Passage to read>

▼

Water & Drought

California almonds, partly blamed for water shortage, now dropping in price

A recent price drop has some people wondering if the great almond boom that transformed agriculture in California’s Central Valley is starting to fizzle.
A recent price drop has some people wondering if the great almond boom that transformed agriculture in California’s Central Valley is starting to fizzle. Sacramento Bee file

They were blamed for planting too many trees, using too much water and worsening the effects of California’s epic drought. The state’s almond farmers responded by expanding their orchards in a bold wager that the sky-high prices the world was paying for almonds justified both the water use and long-term investment.

Now those farmers are dealing with a steep drop in prices – and wondering if the great almond boom that transformed Central Valley agriculture is starting to fizzle.

Almond prices in California have dropped significantly in the past few months. A farmer who could sell a pound of almonds for nearly $5 last summer is now getting as little as $3.10.

Farmers say a downturn was inevitable after years of rising prices and an explosion in production. Almond prices got so high that some consumers and food manufacturers started turning to other nuts they could use as substitutes. Recent developments in the global economy also have depressed prices, including the weakening of economies in key markets such as China.

“We hit record price levels, and at some point the elastic breaks,” said Mike Mason, chairman of the Almond Board of California and a grower in Kern County, home to one-fifth of the state’s almond crop. “Everybody expected that we would have a price correction.”

The consequences extend beyond the livelihoods of the state’s 6,000 or so almond growers. Much of the Central Valley economy has come to depend on almond farming, as lower-value crops such as cotton and alfalfa have surrendered land to new orchards.

▲

Source material>

▼

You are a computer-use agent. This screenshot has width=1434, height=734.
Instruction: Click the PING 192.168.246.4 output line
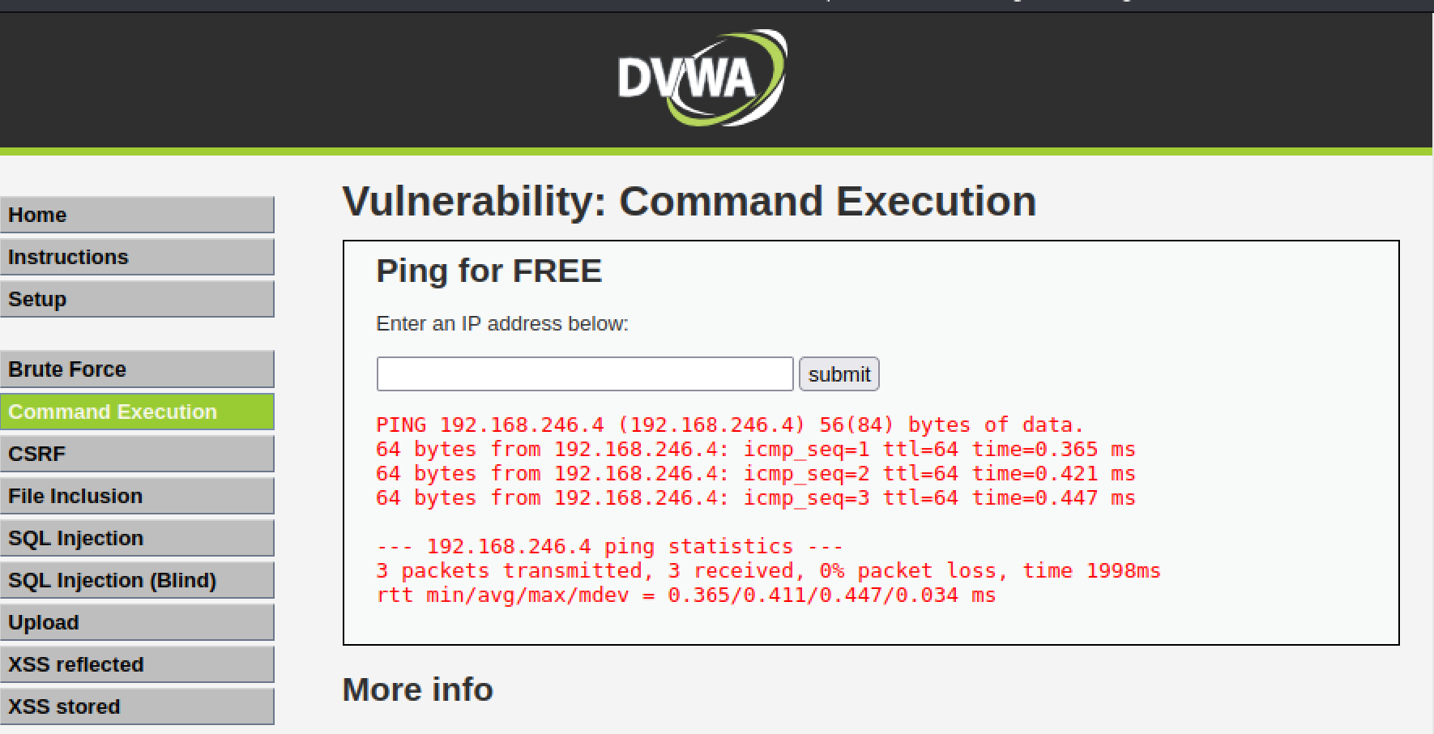click(x=729, y=425)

▲

What the task asks>
Resume the article on falling California almond prices, picking up after its last sentence. The lines have no connection to the article about California almond prices.

Exercise answer>
 

Land devoted to almonds jumped from 590,000 acres in 2005 to an estimated 890,000 acres last year, according to the Almond Board, a grower-supported association. Farmers added 20,000 acres of almond trees last year alone. This happened even as critics questioned the shift of massive acreage to a permanent crop – and a relatively thirsty one – while the state was ordering deep cuts in urban water use and struggling to juggle competing water demands.

It’s not as if the price decline is bringing the almond industry to a screeching halt. Mason said prices have stabilized in recent weeks, and most experts say the industry’s long-term prospects remain strong. Even today’s lower prices are above the average for the past decade, and almond farming remains profitable for most growers, said farm economist Vernon Crowder, a senior vice president at Rabobank.

Richard Waycott, chief executive of the Almond Board, said farmers who are expanding their orchards won’t reverse course. Trees have been ordered and fields have been cleared. “A price correction here or there doesn’t necessarily have much of an immediate impact,” Waycott said. “Most growers ... are looking at a 25- to 30-year horizon.”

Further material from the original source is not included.